The bill forces a trade‑off between increasing access and restricting utilization management. Removing prior authorization and cost sharing will lower access barriers, but it also eliminates common tools payors use to manage inappropriate or duplicative use.
That raises open implementation questions: how will clinicians document eligibility under USPSTF guidance at point of care, and what audits or post‑payment controls will states and plans use to prevent inappropriate billing? The statute does not specify documentation standards, coding guidance, or enforcement mechanisms, leaving states, CMS, and payors to fill those gaps through guidance or policy changes.
Financial impacts are uneven. While federal mandates standardize coverage, they transfer immediate cost pressure to states and managed care plans that already face tight budgets.
The expansion of cessation pharmacotherapy will raise prescription spending for Medicaid unless offset by higher federal match or managed‑care premium adjustments.
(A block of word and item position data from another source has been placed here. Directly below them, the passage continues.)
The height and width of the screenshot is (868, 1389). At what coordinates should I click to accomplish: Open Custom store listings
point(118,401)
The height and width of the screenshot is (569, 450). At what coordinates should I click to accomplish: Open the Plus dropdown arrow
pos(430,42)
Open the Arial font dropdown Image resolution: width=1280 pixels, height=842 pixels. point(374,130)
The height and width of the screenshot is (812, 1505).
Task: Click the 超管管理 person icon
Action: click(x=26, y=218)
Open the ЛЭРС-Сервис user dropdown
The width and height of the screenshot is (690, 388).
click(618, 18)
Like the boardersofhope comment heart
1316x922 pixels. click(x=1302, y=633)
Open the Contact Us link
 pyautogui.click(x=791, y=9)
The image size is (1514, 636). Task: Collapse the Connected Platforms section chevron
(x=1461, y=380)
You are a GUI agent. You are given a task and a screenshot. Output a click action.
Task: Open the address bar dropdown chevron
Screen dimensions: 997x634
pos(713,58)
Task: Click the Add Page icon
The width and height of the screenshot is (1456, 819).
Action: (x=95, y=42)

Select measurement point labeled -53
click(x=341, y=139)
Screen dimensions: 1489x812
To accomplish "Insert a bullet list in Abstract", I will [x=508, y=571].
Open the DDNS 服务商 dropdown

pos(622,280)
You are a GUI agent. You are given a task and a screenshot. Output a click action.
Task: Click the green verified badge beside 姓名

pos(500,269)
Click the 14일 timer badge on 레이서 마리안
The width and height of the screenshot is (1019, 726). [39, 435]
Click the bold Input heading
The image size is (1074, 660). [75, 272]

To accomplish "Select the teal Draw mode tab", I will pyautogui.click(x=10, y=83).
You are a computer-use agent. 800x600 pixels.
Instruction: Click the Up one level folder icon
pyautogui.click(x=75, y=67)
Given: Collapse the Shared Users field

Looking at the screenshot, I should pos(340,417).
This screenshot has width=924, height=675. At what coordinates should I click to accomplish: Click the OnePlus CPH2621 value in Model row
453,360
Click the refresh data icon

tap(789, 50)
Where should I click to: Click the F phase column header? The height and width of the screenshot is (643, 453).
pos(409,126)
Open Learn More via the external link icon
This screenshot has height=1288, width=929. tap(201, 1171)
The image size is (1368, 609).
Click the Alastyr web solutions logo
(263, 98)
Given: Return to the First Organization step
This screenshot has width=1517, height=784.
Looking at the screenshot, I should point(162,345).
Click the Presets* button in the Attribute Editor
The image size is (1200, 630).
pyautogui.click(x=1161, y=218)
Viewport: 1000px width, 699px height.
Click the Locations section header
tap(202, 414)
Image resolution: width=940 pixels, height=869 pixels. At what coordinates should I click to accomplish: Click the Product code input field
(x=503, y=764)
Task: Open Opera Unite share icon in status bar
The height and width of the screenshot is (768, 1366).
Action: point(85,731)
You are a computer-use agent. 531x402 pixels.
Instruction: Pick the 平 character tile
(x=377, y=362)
Capacity constraints are another practical concern: a rapid increase in LDCT demand may strain radiology services and require investments in quality assurance to avoid variable scan interpretation and false positives.
Finally, the bill ties coverage to USPSTF recommendations; changes in task force guidance (age and risk‑factor thresholds) will alter who benefits, and the statute does not create a mechanism to harmonize emerging evidence, workforce readiness, or payment reforms alongside coverage changes.